GOAL OF THE EXERCISE
Turn every line of the listing below into a numbered list, dropping any blank lines.

-- Start EXERCISE MATERIALS --

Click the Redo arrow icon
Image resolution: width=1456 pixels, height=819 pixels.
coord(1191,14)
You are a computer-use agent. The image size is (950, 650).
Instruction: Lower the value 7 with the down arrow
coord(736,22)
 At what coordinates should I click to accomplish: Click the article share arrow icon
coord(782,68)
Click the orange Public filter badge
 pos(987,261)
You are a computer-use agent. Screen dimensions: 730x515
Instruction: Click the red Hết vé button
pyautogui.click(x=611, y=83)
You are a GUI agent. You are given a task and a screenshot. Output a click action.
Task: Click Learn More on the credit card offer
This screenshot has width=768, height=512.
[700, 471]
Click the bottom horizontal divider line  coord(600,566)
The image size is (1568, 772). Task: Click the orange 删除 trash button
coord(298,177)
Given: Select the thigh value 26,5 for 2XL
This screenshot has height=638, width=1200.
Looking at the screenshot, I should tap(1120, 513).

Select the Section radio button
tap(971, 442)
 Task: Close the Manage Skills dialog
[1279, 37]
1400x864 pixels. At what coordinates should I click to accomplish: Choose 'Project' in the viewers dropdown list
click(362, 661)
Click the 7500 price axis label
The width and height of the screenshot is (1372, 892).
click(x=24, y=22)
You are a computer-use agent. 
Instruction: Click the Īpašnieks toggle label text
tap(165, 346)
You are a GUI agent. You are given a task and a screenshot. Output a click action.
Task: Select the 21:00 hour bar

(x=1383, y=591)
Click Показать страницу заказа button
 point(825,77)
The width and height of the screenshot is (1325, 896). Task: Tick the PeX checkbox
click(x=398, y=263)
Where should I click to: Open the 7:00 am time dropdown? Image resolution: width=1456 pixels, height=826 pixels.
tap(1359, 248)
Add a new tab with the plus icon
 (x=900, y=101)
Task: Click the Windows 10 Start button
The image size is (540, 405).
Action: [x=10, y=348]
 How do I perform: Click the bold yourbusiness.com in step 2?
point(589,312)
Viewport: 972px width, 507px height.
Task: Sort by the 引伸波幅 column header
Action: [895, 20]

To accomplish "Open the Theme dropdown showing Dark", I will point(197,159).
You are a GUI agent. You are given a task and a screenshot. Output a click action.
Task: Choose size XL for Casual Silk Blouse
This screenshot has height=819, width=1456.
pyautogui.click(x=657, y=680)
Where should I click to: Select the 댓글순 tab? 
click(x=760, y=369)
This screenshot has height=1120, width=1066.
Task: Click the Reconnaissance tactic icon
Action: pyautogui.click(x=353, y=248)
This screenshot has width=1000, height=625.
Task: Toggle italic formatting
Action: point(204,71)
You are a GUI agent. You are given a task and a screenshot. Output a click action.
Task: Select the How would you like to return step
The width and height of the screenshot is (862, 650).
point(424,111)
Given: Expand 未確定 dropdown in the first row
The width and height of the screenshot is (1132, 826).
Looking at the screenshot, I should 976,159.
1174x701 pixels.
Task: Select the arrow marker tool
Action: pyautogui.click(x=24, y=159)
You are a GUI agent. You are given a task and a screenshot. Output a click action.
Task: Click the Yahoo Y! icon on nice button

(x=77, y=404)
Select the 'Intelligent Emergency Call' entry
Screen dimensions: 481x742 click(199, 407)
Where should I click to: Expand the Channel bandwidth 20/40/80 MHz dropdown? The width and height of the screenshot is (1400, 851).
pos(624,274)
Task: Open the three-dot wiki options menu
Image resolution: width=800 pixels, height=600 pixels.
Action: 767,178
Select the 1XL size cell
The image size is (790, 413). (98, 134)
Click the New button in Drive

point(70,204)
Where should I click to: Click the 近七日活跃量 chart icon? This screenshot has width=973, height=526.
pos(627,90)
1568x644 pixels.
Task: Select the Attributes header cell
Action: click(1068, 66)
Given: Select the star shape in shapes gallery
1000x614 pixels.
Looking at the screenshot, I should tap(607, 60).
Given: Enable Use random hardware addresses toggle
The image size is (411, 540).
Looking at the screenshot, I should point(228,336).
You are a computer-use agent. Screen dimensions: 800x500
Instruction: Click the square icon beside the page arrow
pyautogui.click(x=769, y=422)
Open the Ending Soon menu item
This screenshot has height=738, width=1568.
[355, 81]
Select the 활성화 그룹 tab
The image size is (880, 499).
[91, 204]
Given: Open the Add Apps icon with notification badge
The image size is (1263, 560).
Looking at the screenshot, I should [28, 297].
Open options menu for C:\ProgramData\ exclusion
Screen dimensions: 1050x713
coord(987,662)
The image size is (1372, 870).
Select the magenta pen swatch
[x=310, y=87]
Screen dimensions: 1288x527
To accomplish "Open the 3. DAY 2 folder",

-- End EXERCISE MATERIALS --

THE ANSWER
1. Click the Redo arrow icon
2. Image resolution: width=1456 pixels, height=819 pixels.
3. coord(1191,14)
4. You are a computer-use agent. The image size is (950, 650).
5. Instruction: Lower the value 7 with the down arrow
6. coord(736,22)
7.  At what coordinates should I click to accomplish: Click the article share arrow icon
8. coord(782,68)
9. Click the orange Public filter badge
10.  pos(987,261)
11. You are a computer-use agent. Screen dimensions: 730x515
12. Instruction: Click the red Hết vé button
13. pyautogui.click(x=611, y=83)
14. You are a GUI agent. You are given a task and a screenshot. Output a click action.
15. Task: Click Learn More on the credit card offer
16. This screenshot has width=768, height=512.
17. [700, 471]
18. Click the bottom horizontal divider line  coord(600,566)
19. The image size is (1568, 772). Task: Click the orange 删除 trash button
20. coord(298,177)
21. Given: Select the thigh value 26,5 for 2XL
22. This screenshot has height=638, width=1200.
23. Looking at the screenshot, I should tap(1120, 513).
24. Select the Section radio button
25. tap(971, 442)
26.  Task: Close the Manage Skills dialog
27. [1279, 37]
28. 1400x864 pixels. At what coordinates should I click to accomplish: Choose 'Project' in the viewers dropdown list
29. click(362, 661)
30. Click the 7500 price axis label
31. The width and height of the screenshot is (1372, 892).
32. click(x=24, y=22)
33. You are a computer-use agent. 
34. Instruction: Click the Īpašnieks toggle label text
35. tap(165, 346)
36. You are a GUI agent. You are given a task and a screenshot. Output a click action.
37. Task: Select the 21:00 hour bar
38. (x=1383, y=591)
39. Click Показать страницу заказа button
40.  point(825,77)
41. The width and height of the screenshot is (1325, 896). Task: Tick the PeX checkbox
42. click(x=398, y=263)
43. Where should I click to: Open the 7:00 am time dropdown? Image resolution: width=1456 pixels, height=826 pixels.
44. tap(1359, 248)
45. Add a new tab with the plus icon
46.  (x=900, y=101)
47. Task: Click the Windows 10 Start button
48. The image size is (540, 405).
49. Action: [x=10, y=348]
50.  How do I perform: Click the bold yourbusiness.com in step 2?
51. point(589,312)
52. Viewport: 972px width, 507px height.
53. Task: Sort by the 引伸波幅 column header
54. Action: [895, 20]
55. To accomplish "Open the Theme dropdown showing Dark", I will point(197,159).
56. You are a GUI agent. You are given a task and a screenshot. Output a click action.
57. Task: Choose size XL for Casual Silk Blouse
58. This screenshot has height=819, width=1456.
59. pyautogui.click(x=657, y=680)
60. Where should I click to: Select the 댓글순 tab? 
61. click(x=760, y=369)
62. This screenshot has height=1120, width=1066.
63. Task: Click the Reconnaissance tactic icon
64. Action: pyautogui.click(x=353, y=248)
65. This screenshot has width=1000, height=625.
66. Task: Toggle italic formatting
67. Action: point(204,71)
68. You are a GUI agent. You are given a task and a screenshot. Output a click action.
69. Task: Select the How would you like to return step
70. The width and height of the screenshot is (862, 650).
71. point(424,111)
72. Given: Expand 未確定 dropdown in the first row
73. The width and height of the screenshot is (1132, 826).
74. Looking at the screenshot, I should 976,159.
75. 1174x701 pixels.
76. Task: Select the arrow marker tool
77. Action: pyautogui.click(x=24, y=159)
78. You are a GUI agent. You are given a task and a screenshot. Output a click action.
79. Task: Click the Yahoo Y! icon on nice button
80. (x=77, y=404)
81. Select the 'Intelligent Emergency Call' entry
82. Screen dimensions: 481x742 click(199, 407)
83. Where should I click to: Expand the Channel bandwidth 20/40/80 MHz dropdown? The width and height of the screenshot is (1400, 851).
84. pos(624,274)
85. Task: Open the three-dot wiki options menu
86. Image resolution: width=800 pixels, height=600 pixels.
87. Action: 767,178
88. Select the 1XL size cell
89. The image size is (790, 413). (98, 134)
90. Click the New button in Drive
91. point(70,204)
92. Where should I click to: Click the 近七日活跃量 chart icon? This screenshot has width=973, height=526.
93. pos(627,90)
94. 1568x644 pixels.
95. Task: Select the Attributes header cell
96. Action: click(1068, 66)
97. Given: Select the star shape in shapes gallery
98. 1000x614 pixels.
99. Looking at the screenshot, I should tap(607, 60).
100. Given: Enable Use random hardware addresses toggle
101. The image size is (411, 540).
102. Looking at the screenshot, I should point(228,336).
103. You are a computer-use agent. Screen dimensions: 800x500
104. Instruction: Click the square icon beside the page arrow
105. pyautogui.click(x=769, y=422)
106. Open the Ending Soon menu item
107. This screenshot has height=738, width=1568.
108. [355, 81]
109. Select the 활성화 그룹 tab
110. The image size is (880, 499).
111. [91, 204]
112. Given: Open the Add Apps icon with notification badge
113. The image size is (1263, 560).
114. Looking at the screenshot, I should [28, 297].
115. Open options menu for C:\ProgramData\ exclusion
116. Screen dimensions: 1050x713
117. coord(987,662)
118. The image size is (1372, 870).
119. Select the magenta pen swatch
120. [x=310, y=87]
121. Screen dimensions: 1288x527
122. To accomplish "Open the 3. DAY 2 folder",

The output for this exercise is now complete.